I’m having a hard time putting cut out images into another picture. I use the pen tool in Photoshop CS and then I copy it but the outline only appears in the other image after I’ve hit Ctrl +v. What could I be doing wrong?

I am not sure what your problem is. Ctrl +v is ‘copy’ isn’t that what you want then? What exactly do you mean with ‘to cut out in another picture’. Please describe a bit more what you want to do and why you think you should not use Crtl+V.

Let me put it like this: If I have a picture of which I want to copy a part into another picture then this is what you do:
select the part you want to copy. Hit Ctrl-c. Go to the other picture and hit Ctrl-v
MR
Mike Russell
Jun 9, 2004
Steven Acevedo wrote:
This has been asked before but I ask it anyway.

I’m having a hard time putting cut out images into another picture. I use the pen tool in Photoshop CS and then I copy it but the outline only appears in the other image after I’ve hit Ctrl +v. What could I be doing wrong?

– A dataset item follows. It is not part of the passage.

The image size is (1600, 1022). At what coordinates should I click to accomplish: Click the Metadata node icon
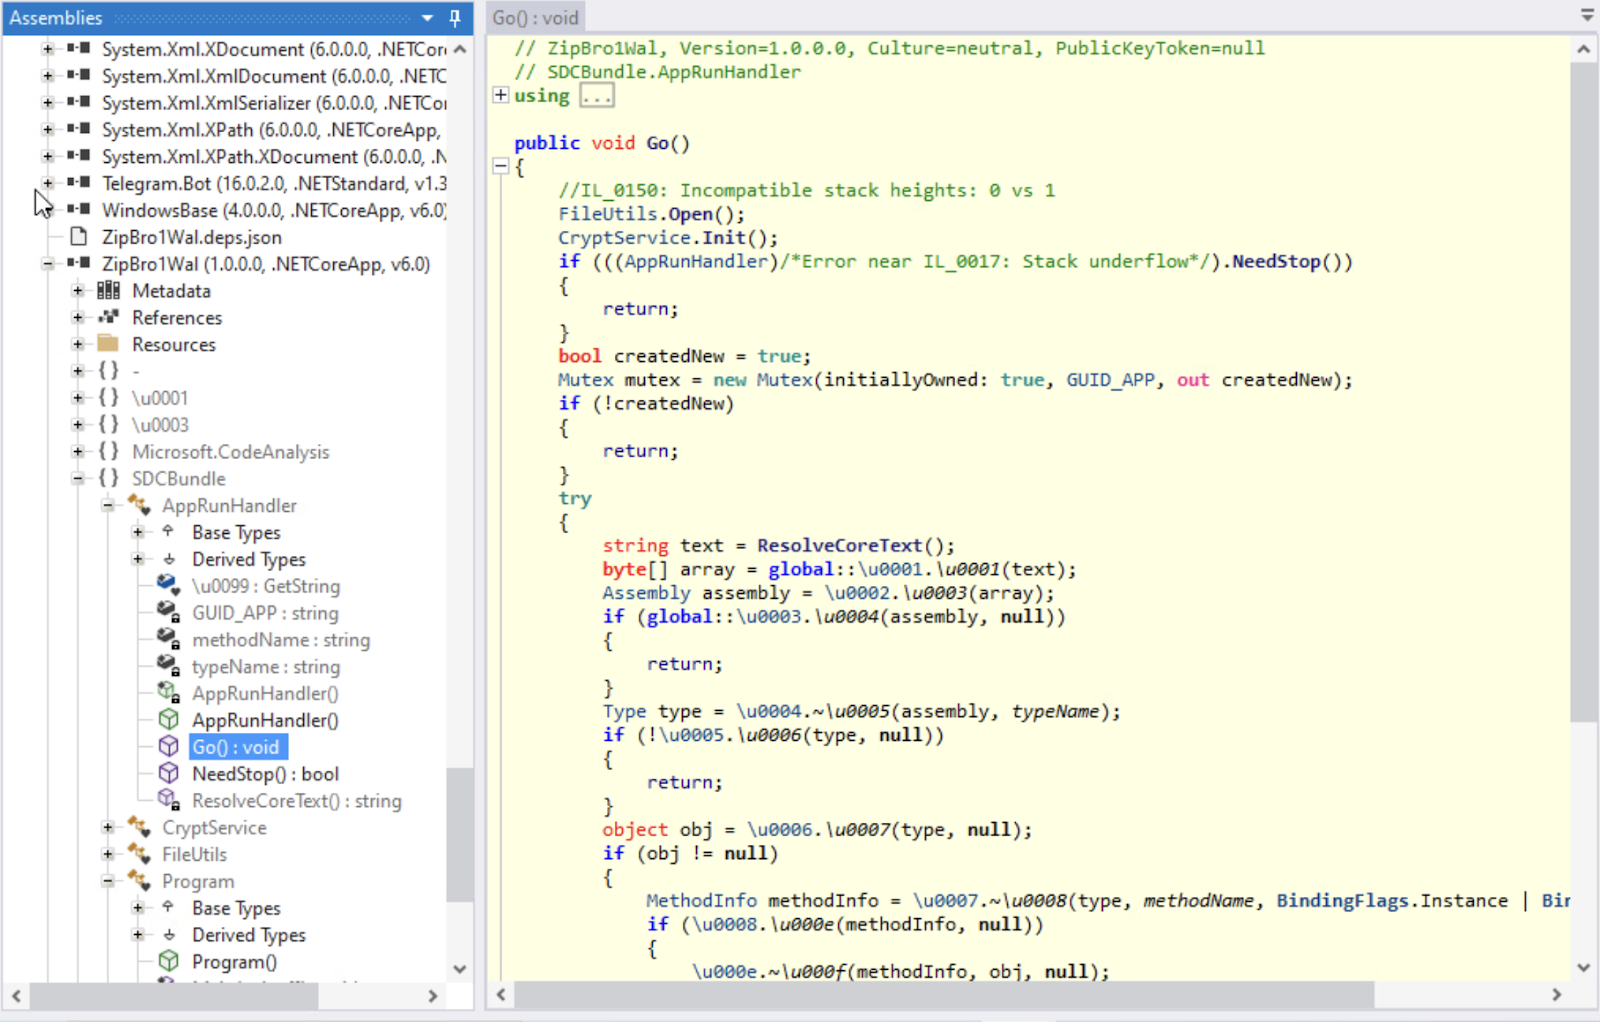[x=108, y=291]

The pen tool creates a path, which is different from a selection. If you copy and paste the path, it will simply show up as an outline in the image that you paste into.

Press alt-return to convert a path to a selection, or use the lasso tool to create the selection.


Mike Russell
www.curvemeister.com
www.geigy.2y.net
SA
Steven Acevedo
Jun 9, 2004
On Wed, 9 Jun 2004 20:52:23 +0200, "E.D."
wrote:

Let me put it like this: If I have a picture of which I want to copy a part into another picture then this is what you do:
select the part you want to copy. Hit Ctrl-c. Go to the other picture and hit Ctrl-v

Only the outlined silhouette of the image I’ve copied appears and not the image itself after it’s been copied into the other picture.
H
Hecate
Jun 10, 2004
On Wed, 09 Jun 2004 19:26:14 GMT, Steven Acevedo
wrote:

On Wed, 9 Jun 2004 20:52:23 +0200, "E.D."
wrote:

Let me put it like this: If I have a picture of which I want to copy a part into another picture then this is what you do:
select the part you want to copy. Hit Ctrl-c. Go to the other picture and hit Ctrl-v

Only the outlined silhouette of the image I’ve copied appears and not the image itself after it’s been copied into the other picture.

You’re copying the path rather than the image. See the manual on pen tool and work paths.